* _Task 1_:
List the collection paths shown under the shared vector store in the diagram of the field note on on-premises RAG security.
* _Task 2_:
Write the next part of the field note on on-premises RAG security, picking up after its last sentence.

* _Text_:
━━━━━━━━━━
Field Note RAG Security March 2026

Keeping Enterprise Secrets Out of the Internet

On-premises RAG must stay current without leaking proprietary data. Here is how the architecture actually works — and why the answer is simpler than it looks.

A question we hear from every regulated-industry customer is some version of this: "If the AI is running on our servers, how do we know our queries aren't going out to the internet?" It is a legitimate concern, and the short answer is: you enforce it at the network layer, not the policy layer.

But that raises the next question immediately. If the query containers have no internet access, how does the system stay current? Regulations change. Case law evolves. Clinical guidelines are updated. An AI system frozen at ingestion time has a rapidly shrinking useful life in any compliance-sensitive domain.

The answer is a strict separation between two data flows that never touch each other.

Two Paths, One Wall Between Them

Every enterprise RAG deployment we build operates on this principle: the query path and the data acquisition path are architecturally isolated. They share a vector store, but they share nothing else — not network access, not runtime context, not pipeline code.

┌────────────────────────────────────────────────────┐ INGESTION PLATFORM (DMZ — no enterprise data here) fetch approved sources → chunk → embed → scan └──────────────────────────┬─────────────────────────┘ sanitized vectors only ┌──────────────────────────▼─────────────────────────┐ SHARED VECTOR STORE (on-premises) /construction_public /healthcare_public /construction_enterprise /healthcare_enterprise └──────┬──────────────┬──────────────┬───────────────┘ RAG RAG RAG ← no internet access Construction Healthcare Legal

The ingestion platform is the only component with internet access. It runs in a DMZ, has no visibility into enterprise documents, and never sees a user query. It fetches from a fixed allowlist of approved public sources — regulatory bodies, standards organizations, public databases — on a schedule. Everything it produces passes through a content scanner before entering the vector store.
━━━━━━━━━━
(Extracted data entries)

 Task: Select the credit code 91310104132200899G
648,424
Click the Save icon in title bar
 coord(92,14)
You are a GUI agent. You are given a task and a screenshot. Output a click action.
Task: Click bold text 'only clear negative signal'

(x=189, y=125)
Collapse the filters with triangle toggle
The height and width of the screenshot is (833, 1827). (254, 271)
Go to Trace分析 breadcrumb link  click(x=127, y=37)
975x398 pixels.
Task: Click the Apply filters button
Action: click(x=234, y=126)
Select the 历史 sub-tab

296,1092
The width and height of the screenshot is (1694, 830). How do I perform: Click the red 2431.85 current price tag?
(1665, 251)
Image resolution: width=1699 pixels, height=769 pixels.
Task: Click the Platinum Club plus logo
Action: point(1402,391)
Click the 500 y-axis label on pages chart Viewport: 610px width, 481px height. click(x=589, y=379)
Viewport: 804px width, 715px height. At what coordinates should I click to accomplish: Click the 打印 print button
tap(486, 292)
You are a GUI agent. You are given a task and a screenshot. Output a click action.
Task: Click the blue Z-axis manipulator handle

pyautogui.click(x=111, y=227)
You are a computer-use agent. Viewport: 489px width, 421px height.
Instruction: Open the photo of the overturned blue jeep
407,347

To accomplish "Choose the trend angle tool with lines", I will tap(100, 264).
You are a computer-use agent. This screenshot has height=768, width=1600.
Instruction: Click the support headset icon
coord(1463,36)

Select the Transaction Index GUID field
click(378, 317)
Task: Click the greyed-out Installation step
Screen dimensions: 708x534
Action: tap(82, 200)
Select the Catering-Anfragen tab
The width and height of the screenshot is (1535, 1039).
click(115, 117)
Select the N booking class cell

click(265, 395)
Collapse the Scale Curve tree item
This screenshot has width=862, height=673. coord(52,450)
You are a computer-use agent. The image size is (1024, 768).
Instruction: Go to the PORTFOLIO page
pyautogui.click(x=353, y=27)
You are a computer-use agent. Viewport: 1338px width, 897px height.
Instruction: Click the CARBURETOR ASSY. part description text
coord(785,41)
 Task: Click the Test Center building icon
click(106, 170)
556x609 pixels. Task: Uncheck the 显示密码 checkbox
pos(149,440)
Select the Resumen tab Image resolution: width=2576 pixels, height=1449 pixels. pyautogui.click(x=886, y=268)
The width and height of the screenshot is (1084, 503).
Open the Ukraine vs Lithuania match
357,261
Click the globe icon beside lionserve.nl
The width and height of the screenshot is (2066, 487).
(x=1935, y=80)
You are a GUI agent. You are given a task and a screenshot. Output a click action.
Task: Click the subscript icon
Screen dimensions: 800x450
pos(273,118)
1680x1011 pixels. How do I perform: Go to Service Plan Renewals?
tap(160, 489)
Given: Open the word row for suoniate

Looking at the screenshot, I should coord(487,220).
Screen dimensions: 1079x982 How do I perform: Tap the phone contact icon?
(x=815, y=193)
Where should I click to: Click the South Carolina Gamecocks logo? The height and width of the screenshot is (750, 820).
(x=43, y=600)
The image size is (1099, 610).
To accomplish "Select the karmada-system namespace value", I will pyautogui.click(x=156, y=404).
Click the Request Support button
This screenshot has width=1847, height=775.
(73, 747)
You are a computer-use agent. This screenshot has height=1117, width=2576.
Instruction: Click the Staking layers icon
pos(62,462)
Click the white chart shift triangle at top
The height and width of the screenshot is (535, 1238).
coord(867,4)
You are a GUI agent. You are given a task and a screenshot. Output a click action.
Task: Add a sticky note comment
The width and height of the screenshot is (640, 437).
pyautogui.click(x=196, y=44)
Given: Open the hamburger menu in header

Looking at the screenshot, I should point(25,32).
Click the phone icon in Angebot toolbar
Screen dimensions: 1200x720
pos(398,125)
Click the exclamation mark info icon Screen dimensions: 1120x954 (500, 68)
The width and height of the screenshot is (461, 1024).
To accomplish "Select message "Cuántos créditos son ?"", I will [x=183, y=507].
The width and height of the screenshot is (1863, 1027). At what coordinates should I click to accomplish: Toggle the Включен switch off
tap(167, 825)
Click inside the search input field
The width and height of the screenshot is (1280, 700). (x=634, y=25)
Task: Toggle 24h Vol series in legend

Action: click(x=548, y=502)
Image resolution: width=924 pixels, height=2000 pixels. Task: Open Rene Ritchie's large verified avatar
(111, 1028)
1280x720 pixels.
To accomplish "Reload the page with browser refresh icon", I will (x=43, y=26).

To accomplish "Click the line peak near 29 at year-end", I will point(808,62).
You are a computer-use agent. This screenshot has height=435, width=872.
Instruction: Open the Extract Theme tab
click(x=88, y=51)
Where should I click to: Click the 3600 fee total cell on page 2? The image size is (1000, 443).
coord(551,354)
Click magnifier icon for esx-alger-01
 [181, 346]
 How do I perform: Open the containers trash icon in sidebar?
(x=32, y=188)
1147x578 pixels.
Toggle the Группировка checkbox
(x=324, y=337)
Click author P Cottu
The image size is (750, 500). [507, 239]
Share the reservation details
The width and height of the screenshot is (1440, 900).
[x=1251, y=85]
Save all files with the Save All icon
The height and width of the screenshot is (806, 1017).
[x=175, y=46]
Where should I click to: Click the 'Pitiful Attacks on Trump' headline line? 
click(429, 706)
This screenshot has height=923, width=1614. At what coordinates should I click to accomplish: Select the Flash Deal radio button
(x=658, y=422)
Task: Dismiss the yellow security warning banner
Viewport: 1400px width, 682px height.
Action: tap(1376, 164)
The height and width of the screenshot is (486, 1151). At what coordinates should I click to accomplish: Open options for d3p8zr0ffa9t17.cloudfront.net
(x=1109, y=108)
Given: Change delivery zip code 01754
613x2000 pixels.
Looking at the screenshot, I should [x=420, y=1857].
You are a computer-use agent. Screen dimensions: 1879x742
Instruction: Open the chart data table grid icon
━━━━━━━━━━
* _Output 1_:
/construction_public
/healthcare_public
/construction_enterprise
/healthcare_enterprise

* _Output 2_:
The RAG query containers sit on an internal-only network. At the Docker level, they have no route to the internet. This is not a configuration setting that can drift — it is a network topology enforcement. A compromised RAG container cannot exfiltrate data because it has nowhere to send it.

The Vector Store as the Safe Hand-Off Point

The shared vector store is where the two paths meet, and the design ensures the meeting is one-directional and safe. The ingestion platform writes vectors in. The RAG containers read vectors out. There is no channel through which query content can travel back toward the ingestion platform or out to the internet.

Each domain gets two collections: one for public knowledge (updated by the ingestion platform on schedule) and one for the customer's proprietary documents (populated during onboarding, never touched by external pipelines). When a user submits a query, the RAG container searches both collections, merges the results, and sends the combined context to the local LLM for inference. The user gets answers grounded in both current public information and their own internal documents.

Compliance Tiers

Not every customer has the same posture. The architecture supports three configurations:

Tier
Use Case
Air-Gapped
No internet access of any kind. Public knowledge updated via vendor data feeds or physical media. For classified and highest-sensitivity environments.
Scheduled Ingestion
Default enterprise posture. Query path fully isolated. Ingestion platform refreshes approved public sources on a configurable schedule. Appropriate for HIPAA, SOC 2, FedRAMP Moderate.
Controlled Real-Time
Query path remains isolated. Optional real-time search with mandatory query sanitization — proprietary context is stripped before any search query exits the perimeter. All egress is logged.

Scaling to Multiple Domains

One of the operational wins of this architecture is that adding a new knowledge domain — construction, healthcare, legal, HR, finance — does not require new ingestion infrastructure. The ingestion platform, embedding model, vector store, and LLM inference are all shared. A new domain is a configuration entry and a container.

This matters for enterprise deployments where a single customer may need several specialized RAG instances. The security model scales with zero additional attack surface per domain.

The Audit Trail

Every component produces structured, hash-chained audit logs. Ingestion events record the source URL, fetch timestamp, content hash, and destination collection. Query events record what was retrieved and from which collection. The chain of custody for every piece of data — from public source through embedding through retrieval through inference — is verifiable and tamper-evident.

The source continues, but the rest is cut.